The oldest member of our assisted-living community, Jorge is a bald angel, sent by fortune from the Baptist pulpit to the soup kitchens of Oakland and finally to Montevielle by a kind-hearted social worker. Since his arrival, he has settled into the table in the back of the room like a great spider, building his web of trust with the residents, his thick fingers linked loosely over his great, tweed-covered belly, waiting for us to seek him out. The nurses, those oblivious dears, do not realize the power this man holds; they do not realize half of what occurs in this facility.
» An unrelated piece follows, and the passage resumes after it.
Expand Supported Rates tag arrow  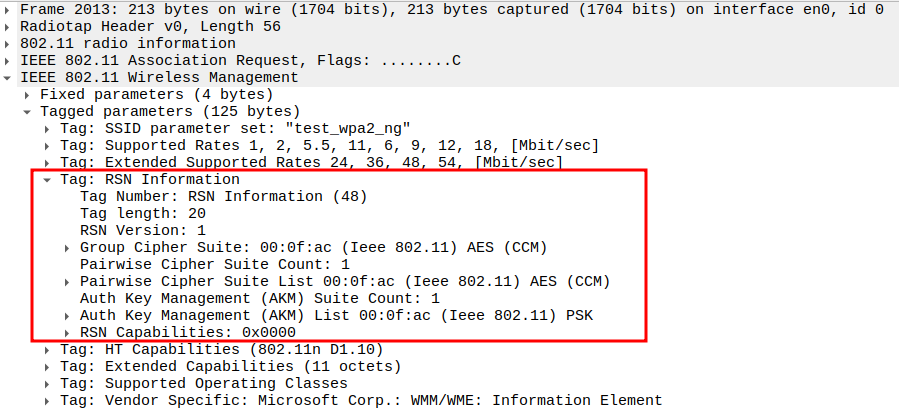click(48, 145)
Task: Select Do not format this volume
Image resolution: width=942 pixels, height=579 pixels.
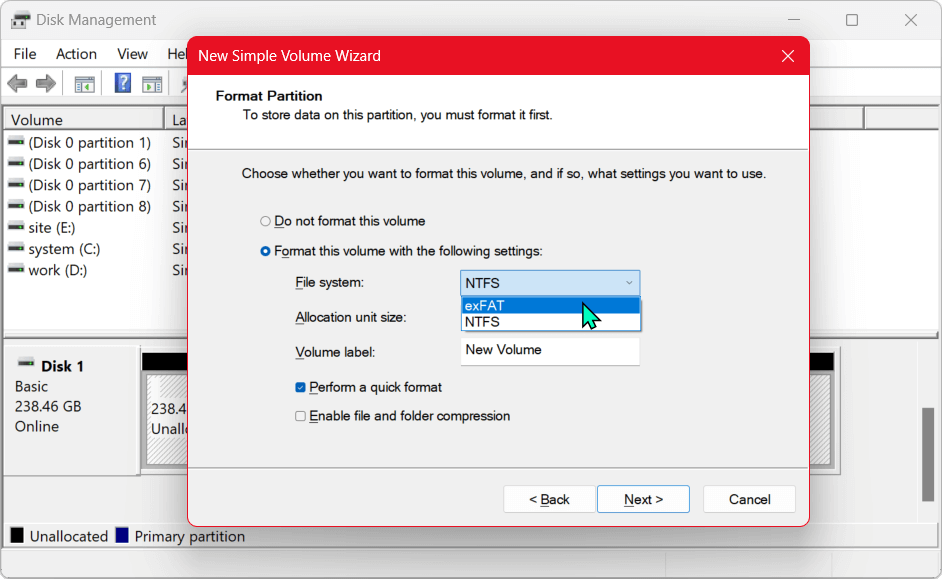Action: click(266, 221)
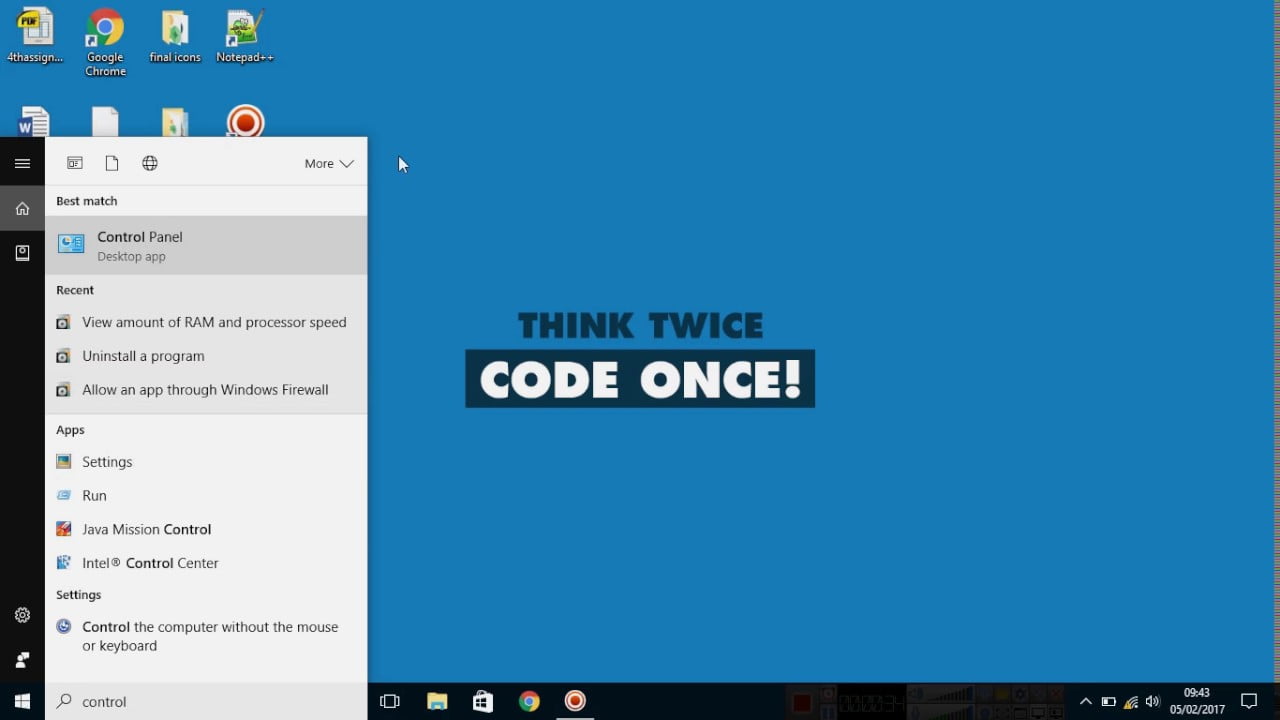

His talents reputedly extend from the mystical to the practical; he has soothed nightmares, healed relationships, eased aches and pains unaffected by pills and treatments. It only takes a minute or two; he simply talks to the afflicted in his deep, gravelly voice. Through the tone and resonance of each syllable, it’s immediately clear that
his is a voice that holds answers.
The bag of sunflower seeds was nestled against my stomach. His fees are fair but strange; one proffered bag of sunflower seeds reaps one favor (or “mission,” as he calls them). I had had to smuggle the seeds from the nurse’s purse three days ago in the park. (Louis had helpfully feigned a coughing fit.) Now, as I saw Myrtle hobble off to a cribbage match, I saw my chance.
Approaching him, I realized just how large he was. Even in his wheelchair, he towered over me. I unearthed the sunflower seeds and held them out. He accepted the offering, tucking it in his breast pocket. He stroked his moustache, and looked at me. “What can I do for you?” he drawled.
I swallowed, and glanced out the window. “I want to remember,” I said quietly. “My memory is getting worse by the day … and I have a lot of life to remember.”
It was hard to tell what he was thinking.
“Well, all right then,” he said finally. “Let’s get started.”
Outside, I heard a sudden rush of wings, and knew that the tree was bare. I smiled, closed my eyes, and watched.